_Given text_
Abstract-The current verification flow of complex systems uses different engines synergistically: virtual prototyping, formal verification, simulation, emulation and FPGA prototyping. However, none is able to verify a complete architecture. Furthermore, hybrid approaches aiming at complete verification use techniques that lower the overall complexity by increasing the abstraction level. This work focuses on the verification of complex systems at the RT level to handle the hardware peculiarities. Our results show an improvement of 100% compared to the commercial tool's results for the prototype we used to validate our approach.
I. INTRODUCTION Systems-on-chip (SoCs) are widespread nowadays, covering a wide spectrum of electronics, e.g. in cell phones, tablets, and cars. This variety of applications means that SoCs' complexity is increasing and will keep increasing in the next generations [1] . The ITRS System Integration group predicts, for a single SoC architecture, an increase in application processors from 9 elements in 2017 to 18 in 2020 and 36 in 2025 and in graphics processing units from 19 elements in 2017 to 58 in 2020 and 247 in 2025. Still according to [1] , "the degree of integration after 2008 keeps increasing to meet the demands of (i) higher computation performance, (ii) faster wireless connections, and (iii) richer multimedia capabilities."

_Work to do_
Continue the text on verifying systems-on-chip from the point where it stops. The material that comes next has no connection to the text on verifying systems-on-chip.

_Data segment_
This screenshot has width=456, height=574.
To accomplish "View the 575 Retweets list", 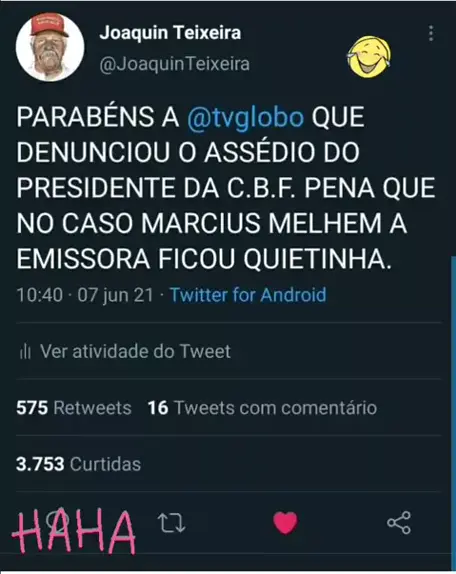I will 74,408.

_Answer to this problem_
However, the increase in complexity and functionality has a hidden cost: "The increasing number of heterogeneous components (RF, logic, memory, and MEMS) complicates the system design" [1] and complete verification of such systems is practically impossible [2] . Different engines exist to try to solve the verification problem at each stage of development. Simulation, emulation, FPGA prototyping, and formal verification are currently the preferred engines for hardware verification in the industry [3] . Nevertheless, so far no engine is capable of giving 100% coverage for a complex architecture.
The research field for solutions to the verification gaps is wide and strong both in the academia and in the industry and different techniques and methodologies exist [4] . For example, there are techniques to either verify an architecture in a higher level of abstraction [5] or to divide it into smaller subblocks and verify them separately. Both have advantages and disadvantages. The first technique speeds up the verification process by increasing the abstraction, but it gives meaningful results only for the functionality of the hardware, not for its low-level behavior, e.g. timing and parallelism. Therefore, it is useful only for the initial phases of development. The second technique lowers the system complexity by verifying small portions instead of the whole system at once; however, it is unable to cover the interaction between the many sub-blocks that compose the system.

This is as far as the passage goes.